* [Problem requirements]: Lines from the one containing "Open the Inflation" through the last one in the data below: write them out word for word, and only them.

* [Exercise input]:
*** Begin section ***
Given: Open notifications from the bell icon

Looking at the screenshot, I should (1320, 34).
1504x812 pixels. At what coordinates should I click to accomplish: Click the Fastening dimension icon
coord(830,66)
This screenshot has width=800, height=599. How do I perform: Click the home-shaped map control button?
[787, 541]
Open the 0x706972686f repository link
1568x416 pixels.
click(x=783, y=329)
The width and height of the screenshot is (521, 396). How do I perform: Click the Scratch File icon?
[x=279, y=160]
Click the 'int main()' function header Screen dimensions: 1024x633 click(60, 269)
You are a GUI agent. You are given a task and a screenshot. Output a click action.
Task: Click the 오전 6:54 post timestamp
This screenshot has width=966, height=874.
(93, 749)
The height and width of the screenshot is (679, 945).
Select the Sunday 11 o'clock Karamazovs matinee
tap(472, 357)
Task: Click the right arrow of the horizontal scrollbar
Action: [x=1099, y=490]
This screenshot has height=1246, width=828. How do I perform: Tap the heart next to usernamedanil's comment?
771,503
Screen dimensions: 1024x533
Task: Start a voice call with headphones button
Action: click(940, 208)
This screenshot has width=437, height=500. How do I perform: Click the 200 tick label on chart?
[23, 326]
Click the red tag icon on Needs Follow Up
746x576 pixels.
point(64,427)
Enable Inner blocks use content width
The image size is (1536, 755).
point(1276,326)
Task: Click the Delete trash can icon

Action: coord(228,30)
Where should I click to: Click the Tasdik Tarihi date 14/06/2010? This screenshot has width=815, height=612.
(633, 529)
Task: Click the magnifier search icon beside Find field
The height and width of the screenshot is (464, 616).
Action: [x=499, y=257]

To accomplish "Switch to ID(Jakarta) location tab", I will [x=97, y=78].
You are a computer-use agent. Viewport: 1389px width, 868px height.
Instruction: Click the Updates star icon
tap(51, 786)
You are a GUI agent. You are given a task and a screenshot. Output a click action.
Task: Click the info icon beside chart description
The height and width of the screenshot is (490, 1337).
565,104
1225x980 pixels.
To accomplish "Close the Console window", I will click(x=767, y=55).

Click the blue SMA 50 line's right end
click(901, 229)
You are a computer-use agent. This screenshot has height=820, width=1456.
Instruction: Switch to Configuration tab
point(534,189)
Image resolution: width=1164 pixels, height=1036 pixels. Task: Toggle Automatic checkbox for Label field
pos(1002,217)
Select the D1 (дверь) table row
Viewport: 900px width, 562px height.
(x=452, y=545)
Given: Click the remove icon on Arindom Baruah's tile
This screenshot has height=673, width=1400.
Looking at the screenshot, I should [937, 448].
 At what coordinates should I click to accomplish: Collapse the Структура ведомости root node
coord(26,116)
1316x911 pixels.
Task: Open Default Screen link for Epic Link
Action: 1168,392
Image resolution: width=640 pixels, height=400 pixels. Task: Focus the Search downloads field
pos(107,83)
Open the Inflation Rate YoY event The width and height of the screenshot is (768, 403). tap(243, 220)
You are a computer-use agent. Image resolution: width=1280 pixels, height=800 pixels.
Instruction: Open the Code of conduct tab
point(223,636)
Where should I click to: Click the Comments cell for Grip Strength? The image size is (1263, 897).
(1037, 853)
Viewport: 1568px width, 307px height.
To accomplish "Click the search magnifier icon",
*** End section ***
* [Answer below]:
Open the Inflation Rate YoY event The width and height of the screenshot is (768, 403). tap(243, 220)
You are a computer-use agent. Image resolution: width=1280 pixels, height=800 pixels.
Instruction: Open the Code of conduct tab
point(223,636)
Where should I click to: Click the Comments cell for Grip Strength? The image size is (1263, 897).
(1037, 853)
Viewport: 1568px width, 307px height.
To accomplish "Click the search magnifier icon",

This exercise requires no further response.